DATA —
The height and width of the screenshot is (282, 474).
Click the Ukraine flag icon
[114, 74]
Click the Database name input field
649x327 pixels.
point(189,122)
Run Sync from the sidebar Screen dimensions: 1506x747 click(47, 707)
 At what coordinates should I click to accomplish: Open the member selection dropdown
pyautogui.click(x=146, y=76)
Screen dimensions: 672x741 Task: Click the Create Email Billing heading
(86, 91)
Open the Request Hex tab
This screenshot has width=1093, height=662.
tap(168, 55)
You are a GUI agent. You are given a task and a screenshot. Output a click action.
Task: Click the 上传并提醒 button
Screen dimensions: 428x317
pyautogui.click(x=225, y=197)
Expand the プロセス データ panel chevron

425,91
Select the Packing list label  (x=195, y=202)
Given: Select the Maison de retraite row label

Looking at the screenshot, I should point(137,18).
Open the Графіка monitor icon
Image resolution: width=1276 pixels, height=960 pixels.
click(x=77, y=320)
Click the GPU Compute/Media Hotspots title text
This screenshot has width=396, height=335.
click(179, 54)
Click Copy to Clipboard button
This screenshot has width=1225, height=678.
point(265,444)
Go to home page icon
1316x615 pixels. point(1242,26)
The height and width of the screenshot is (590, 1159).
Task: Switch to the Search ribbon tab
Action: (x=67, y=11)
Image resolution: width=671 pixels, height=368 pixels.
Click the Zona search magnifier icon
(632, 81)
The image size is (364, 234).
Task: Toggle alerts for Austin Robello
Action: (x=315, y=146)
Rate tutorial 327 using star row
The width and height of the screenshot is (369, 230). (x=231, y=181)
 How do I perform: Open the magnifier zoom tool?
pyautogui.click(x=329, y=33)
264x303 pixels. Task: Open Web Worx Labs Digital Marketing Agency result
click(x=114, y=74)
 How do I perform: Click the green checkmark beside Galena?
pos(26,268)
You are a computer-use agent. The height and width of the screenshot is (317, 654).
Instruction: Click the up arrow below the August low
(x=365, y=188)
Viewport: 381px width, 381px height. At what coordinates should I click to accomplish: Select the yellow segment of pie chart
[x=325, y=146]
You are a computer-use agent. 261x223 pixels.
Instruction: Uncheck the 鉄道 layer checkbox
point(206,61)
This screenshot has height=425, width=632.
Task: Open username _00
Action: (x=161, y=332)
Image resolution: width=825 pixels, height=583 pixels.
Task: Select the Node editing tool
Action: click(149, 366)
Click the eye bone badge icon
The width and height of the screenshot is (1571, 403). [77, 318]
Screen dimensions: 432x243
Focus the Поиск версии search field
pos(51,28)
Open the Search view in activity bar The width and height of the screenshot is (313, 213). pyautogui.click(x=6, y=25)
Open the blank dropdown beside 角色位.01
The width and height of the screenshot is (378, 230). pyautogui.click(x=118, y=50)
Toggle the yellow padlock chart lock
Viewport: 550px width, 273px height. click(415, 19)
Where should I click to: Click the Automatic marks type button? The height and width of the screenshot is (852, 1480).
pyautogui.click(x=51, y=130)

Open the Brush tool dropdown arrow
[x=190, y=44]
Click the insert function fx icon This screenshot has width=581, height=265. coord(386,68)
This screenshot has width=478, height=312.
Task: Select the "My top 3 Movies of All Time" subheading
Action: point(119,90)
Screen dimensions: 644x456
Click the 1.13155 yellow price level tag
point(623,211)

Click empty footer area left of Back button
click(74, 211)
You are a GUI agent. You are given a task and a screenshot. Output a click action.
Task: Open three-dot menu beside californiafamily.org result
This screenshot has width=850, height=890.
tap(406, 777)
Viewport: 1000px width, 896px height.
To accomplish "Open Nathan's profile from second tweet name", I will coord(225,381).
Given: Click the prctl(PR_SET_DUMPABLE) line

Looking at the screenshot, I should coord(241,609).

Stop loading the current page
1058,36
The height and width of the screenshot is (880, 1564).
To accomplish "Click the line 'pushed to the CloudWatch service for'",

WHAT IS BEING ASKED — Copy every line of the listing that includes the string "computer".

RESPONSE TO THE EXERCISE —
You are a computer-use agent. The height and width of the screenshot is (317, 654).
You are a computer-use agent. 261x223 pixels.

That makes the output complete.